Should swearing be banned in public? Salford City Council says it will fine those using bad language
A council in England has banned swearing in a public space as part of a crackdown on anti-social behaviour.
Salford City Council, outside Manchester, have brought in a Public Space Protection Order in a bid to ban “foul and abusive language” in the Salford Quays development.
It will be a criminal offence to use bad language and anyone who is caught will face an on the spot fine of up to £1,000.
But the order, which has been in place since August 2015, does not define what is and is not “foul and abusive language”.
Human rights group Liberty said that this could ‘have a chilling effect on freedom of expression” and they have written to the council to express their concerns.
They have asked the council a number of questions about implementing the order including whether language has to be both foul and abusive to breach the PSPO.
They also asked what legal test will be applied to determine whether language is foul and/or abusive and if someone uses foul and/or abusive language in the area covered by the PSPO, but there is no one present to hear it, will that amount to a criminal offence?
Rosie Brighouse, Legal Officer for Liberty, said: “This is a staggering example of the misuse of a Public Space Protection Order – so vaguely worded it’s impossible for anybody to know whether they’re in danger of breaking the law.
“The right to say what we want should not be restricted at the whim of council officials, able to issue fixed penalty notices on the basis of a poorly defined legal order.

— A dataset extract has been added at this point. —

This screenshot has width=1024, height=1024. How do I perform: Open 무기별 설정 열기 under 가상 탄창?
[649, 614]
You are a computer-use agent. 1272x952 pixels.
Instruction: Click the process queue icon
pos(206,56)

Without the freedom to offend, real freedom of expression cannot exist.”
They are particularly concerned about the effect the order will have on artistic performers and political activists in the Salford Quays area – which encompasses the renowned Lowry theatre.

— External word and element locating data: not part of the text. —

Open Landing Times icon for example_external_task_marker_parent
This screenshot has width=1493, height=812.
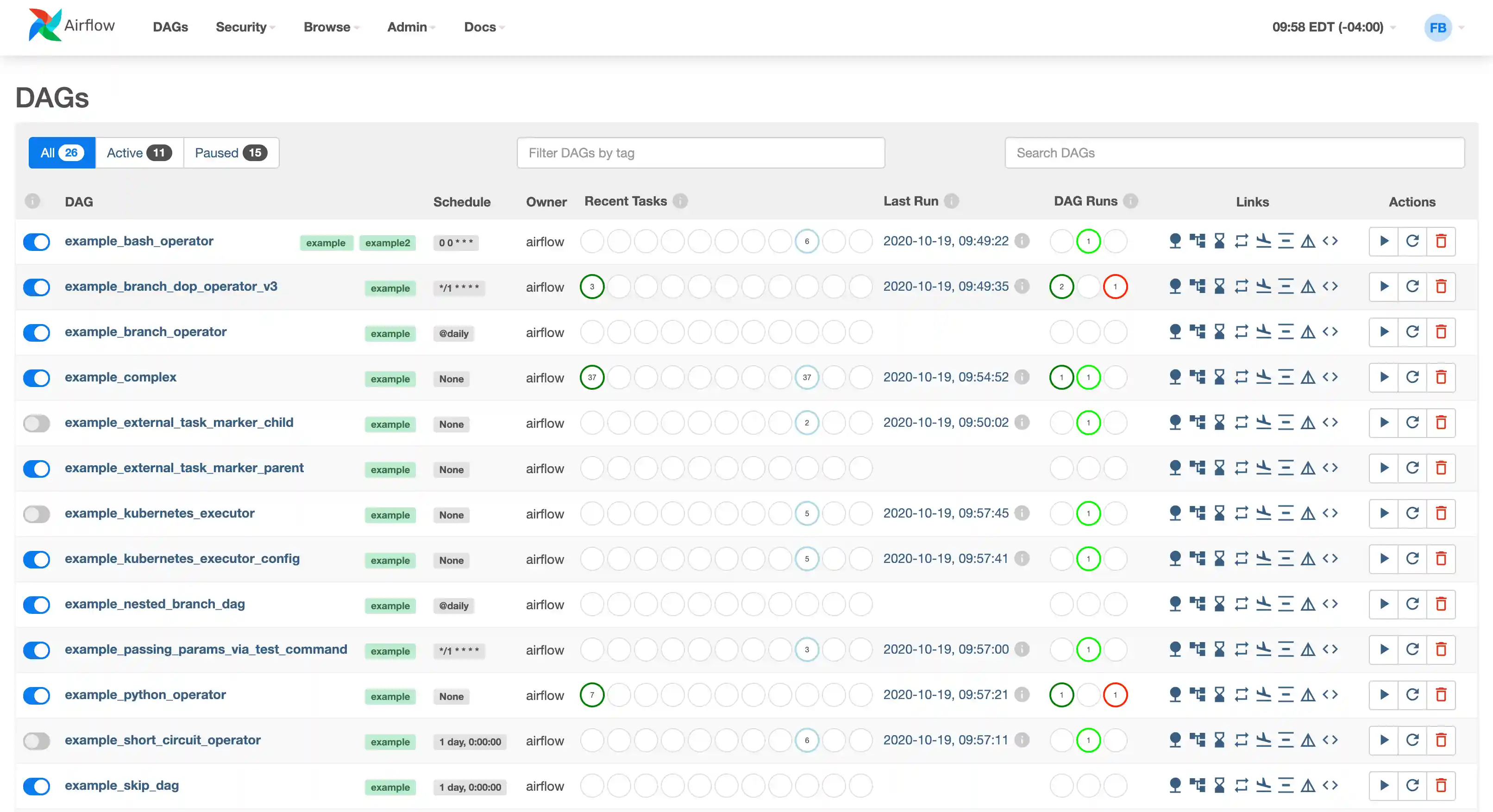pos(1263,468)
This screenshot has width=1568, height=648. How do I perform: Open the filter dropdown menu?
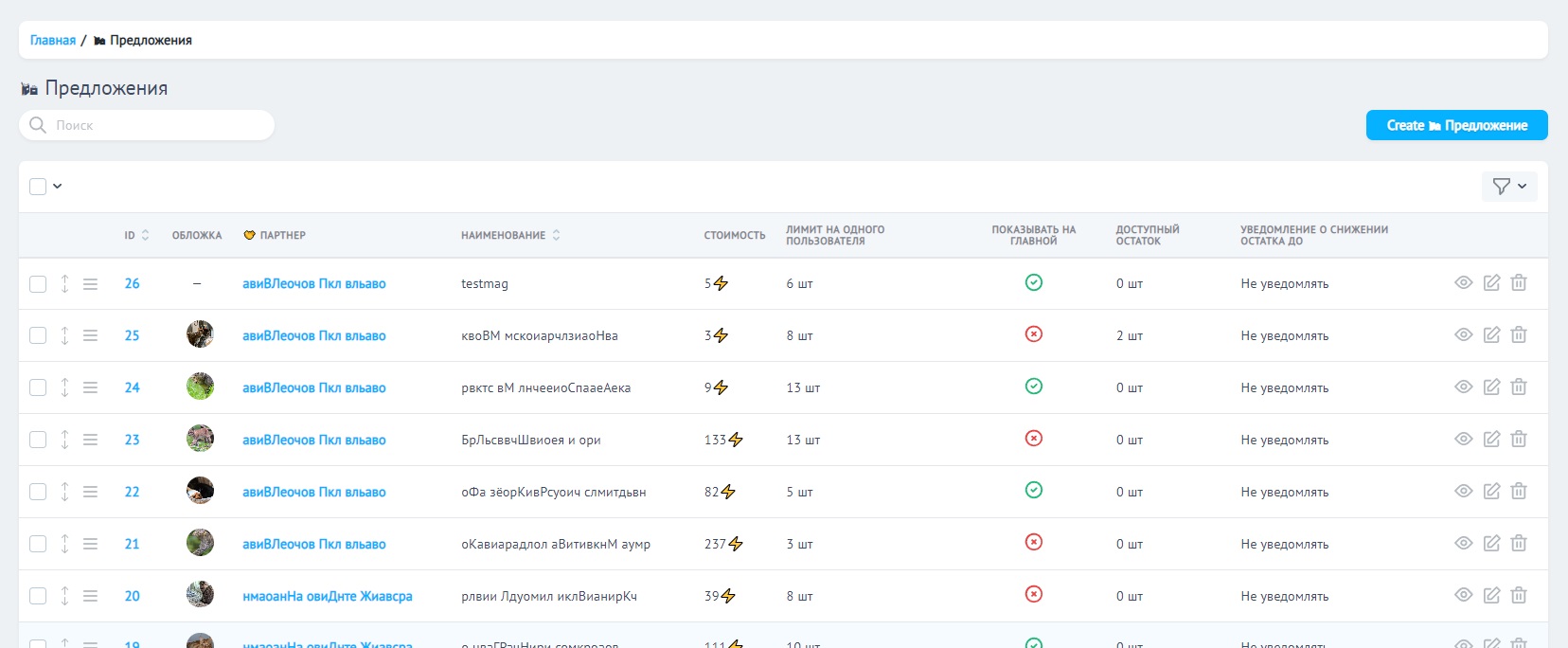point(1509,187)
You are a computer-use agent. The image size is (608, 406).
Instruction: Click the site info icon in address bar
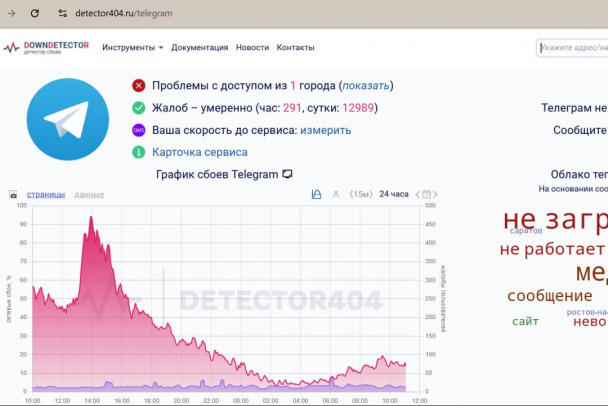[62, 14]
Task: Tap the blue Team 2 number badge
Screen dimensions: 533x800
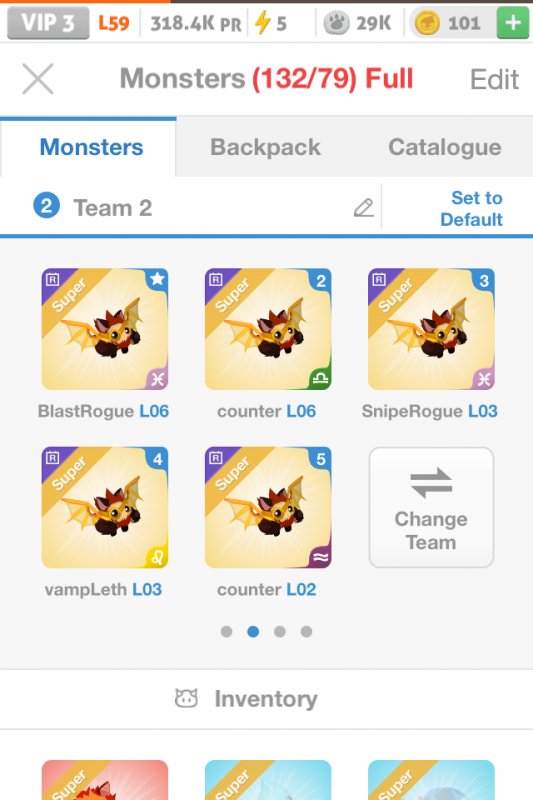Action: pos(46,206)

Well-known comedian and activist Mark Thomas is due to perform at the venue next week and intends to encourage his audience to join him in a number of artistic and political activities after the show in the area outside.
He is concerned that he is unable to predict whether he or any audience member will be in breach of the PSPO – and therefore committing a criminal offence – by participating in his planned activities.
Mr Thomas has prepared a list of words which he may wish to use and which he intends to send to Salford City Council to seek specific guidance on whether or not they will breach the PSPO.